We will use approximately 130,000 German-language Wikipedia articles as a dataset. The dataset was obtained from the Wikimedia dump service, processed, and prepared for the purposes of the workshop.
The complete dataset can be accessed on the workshop Google Drive (data folder).
The dataset is structured in JSON format. Check out the official documentation for information on how to work with JSON-formatted data.
Each object has the following keys:
title
intro
intro_len_char
intro_len_token
body
body_len_char
body_len_token
gold_kws
Keys: keyword lemmas (normalized keyword, e.g. "Schweiz") and their respective counts
Values: keyword lemmas and, if applicable, running forms (alternative forms that appear in the article, e.g. "Schweizer" as a running form of the lemma "Schweiz"), and their respective counts
num_kws_lemma
num_kws_all
noisy_kws
Gold keyword lemmas and added noisy keywords
num_noisy_kws
Sum of gold keyword lemmas and added noisy keywords
The example below represents a single article:
{
"title": "Aussagenlogik",
"intro": "Das ist die Einleitung.",
"intro_len_char": 23,
"intro_len_token": 5,
"body": "Das ist der spannende Haupttext.",
"body_len_char": 29,
"body_len_token": 6,
"gold_kws": {
"Logik": {"Logik": 3, "logischer": 8},
"Wahrheit": {"Wahrheit": 5}
},
"num_kws_lemmas": 2, # Logik, Wahrheit
"num_kws_all": 3, # Logik, logischer, Wahrheit
"noisy_kws": ["Logik, "Wahrheit", "Ausrede", "Logic
Pro"], # noisy = Ausrede, Logic Pro
"num_noisy_kws": 4 # 2 gold lemmas + 2 added noisy
}
You may follow our steps for creating the gold standard corpus by accessing and running the following notebooks, which are also available on the workshop Google Drive (notebooks folder):
corpus_overview.ipynb: examine corpus characteristics (e.g. mean character and token counts)
build_corpus.ipynb: filter texts to build dataset
In order to model real world data, we added noise to the gold standard keywords.
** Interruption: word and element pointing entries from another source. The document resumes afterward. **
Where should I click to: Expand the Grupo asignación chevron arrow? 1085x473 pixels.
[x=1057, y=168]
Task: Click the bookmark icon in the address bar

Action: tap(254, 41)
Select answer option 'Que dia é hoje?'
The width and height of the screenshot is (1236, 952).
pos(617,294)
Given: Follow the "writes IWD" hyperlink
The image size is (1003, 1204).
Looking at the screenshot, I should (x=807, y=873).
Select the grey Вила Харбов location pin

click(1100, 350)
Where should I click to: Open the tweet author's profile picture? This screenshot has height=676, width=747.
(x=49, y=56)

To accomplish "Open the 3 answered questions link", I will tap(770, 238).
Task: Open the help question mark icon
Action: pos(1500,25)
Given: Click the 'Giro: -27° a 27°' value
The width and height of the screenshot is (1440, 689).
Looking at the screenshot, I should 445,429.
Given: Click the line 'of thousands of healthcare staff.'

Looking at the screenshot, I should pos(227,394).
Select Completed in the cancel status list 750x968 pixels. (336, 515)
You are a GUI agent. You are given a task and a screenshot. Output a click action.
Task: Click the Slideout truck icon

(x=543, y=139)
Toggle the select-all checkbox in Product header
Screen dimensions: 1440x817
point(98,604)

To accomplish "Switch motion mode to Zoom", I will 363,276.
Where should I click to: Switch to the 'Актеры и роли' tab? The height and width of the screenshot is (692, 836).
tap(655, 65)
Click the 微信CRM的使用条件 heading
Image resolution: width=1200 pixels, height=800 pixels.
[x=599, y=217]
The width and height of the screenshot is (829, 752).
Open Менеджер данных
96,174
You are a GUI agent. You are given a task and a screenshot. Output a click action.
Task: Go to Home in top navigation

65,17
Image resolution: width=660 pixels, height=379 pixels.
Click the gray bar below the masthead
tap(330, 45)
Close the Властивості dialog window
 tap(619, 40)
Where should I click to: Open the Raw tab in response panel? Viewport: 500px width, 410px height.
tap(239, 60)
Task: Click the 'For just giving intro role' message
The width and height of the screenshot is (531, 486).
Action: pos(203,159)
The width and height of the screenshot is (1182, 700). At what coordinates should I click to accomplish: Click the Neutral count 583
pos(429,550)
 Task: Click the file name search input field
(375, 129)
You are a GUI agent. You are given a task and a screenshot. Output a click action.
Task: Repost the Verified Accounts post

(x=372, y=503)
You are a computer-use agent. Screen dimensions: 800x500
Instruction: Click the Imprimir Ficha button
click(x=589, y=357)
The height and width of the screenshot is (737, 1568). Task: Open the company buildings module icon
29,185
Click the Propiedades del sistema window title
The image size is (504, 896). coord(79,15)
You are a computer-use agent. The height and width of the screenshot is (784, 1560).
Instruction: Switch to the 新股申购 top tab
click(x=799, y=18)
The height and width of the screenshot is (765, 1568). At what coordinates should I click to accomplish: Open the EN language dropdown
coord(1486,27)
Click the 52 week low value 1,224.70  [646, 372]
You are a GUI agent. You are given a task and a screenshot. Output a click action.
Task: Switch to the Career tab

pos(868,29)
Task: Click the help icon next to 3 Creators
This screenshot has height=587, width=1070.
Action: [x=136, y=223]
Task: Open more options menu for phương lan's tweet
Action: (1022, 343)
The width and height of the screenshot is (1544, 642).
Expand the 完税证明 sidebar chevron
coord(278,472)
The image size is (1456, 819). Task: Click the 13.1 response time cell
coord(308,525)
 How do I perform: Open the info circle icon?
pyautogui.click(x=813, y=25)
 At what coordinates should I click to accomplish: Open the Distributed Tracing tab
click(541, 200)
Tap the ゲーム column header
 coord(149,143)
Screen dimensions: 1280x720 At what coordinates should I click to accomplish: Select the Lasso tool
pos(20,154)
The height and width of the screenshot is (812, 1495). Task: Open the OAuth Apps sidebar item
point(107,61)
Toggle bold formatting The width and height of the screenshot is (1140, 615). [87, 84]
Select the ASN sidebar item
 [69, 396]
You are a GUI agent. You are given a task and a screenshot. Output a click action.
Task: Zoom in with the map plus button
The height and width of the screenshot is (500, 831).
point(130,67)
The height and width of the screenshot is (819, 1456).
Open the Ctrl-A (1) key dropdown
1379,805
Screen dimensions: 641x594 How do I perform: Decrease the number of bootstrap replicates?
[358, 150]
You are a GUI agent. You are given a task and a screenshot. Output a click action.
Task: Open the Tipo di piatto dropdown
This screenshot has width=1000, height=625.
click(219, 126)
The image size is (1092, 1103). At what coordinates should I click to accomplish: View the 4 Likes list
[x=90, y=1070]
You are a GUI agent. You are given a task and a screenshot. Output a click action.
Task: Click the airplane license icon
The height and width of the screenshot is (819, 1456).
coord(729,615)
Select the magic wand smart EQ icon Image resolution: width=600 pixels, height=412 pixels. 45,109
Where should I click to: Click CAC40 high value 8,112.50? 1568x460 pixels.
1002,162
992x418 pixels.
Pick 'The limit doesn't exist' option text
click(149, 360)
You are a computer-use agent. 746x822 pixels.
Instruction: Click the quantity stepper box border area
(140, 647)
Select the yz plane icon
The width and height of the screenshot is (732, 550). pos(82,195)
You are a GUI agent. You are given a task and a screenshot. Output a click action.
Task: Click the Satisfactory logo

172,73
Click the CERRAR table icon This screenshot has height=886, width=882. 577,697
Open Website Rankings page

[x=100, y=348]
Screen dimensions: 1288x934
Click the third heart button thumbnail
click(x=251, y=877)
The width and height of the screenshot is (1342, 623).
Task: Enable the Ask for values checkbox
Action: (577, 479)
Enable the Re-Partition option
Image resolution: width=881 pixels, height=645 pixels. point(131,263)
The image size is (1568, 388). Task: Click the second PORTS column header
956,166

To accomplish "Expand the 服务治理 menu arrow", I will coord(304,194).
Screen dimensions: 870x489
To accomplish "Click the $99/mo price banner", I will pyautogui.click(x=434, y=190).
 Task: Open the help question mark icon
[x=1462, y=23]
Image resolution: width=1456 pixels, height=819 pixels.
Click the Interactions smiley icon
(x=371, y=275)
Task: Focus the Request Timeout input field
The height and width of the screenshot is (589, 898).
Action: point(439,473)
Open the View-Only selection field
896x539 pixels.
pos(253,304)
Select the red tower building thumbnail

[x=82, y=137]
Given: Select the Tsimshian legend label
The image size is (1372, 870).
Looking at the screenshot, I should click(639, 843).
We did this by automatically extracting keyword phrases using an implementation of TextRank and named entity recognition.
You can use the noisy keywords as a starting point on which you can test your own keyword consolidation methods to improve the quality of the keyword phrases, i.e. remove the noisy data. This could include removing very similar keywords, repairing incorrect segmentation or resolving coreferences.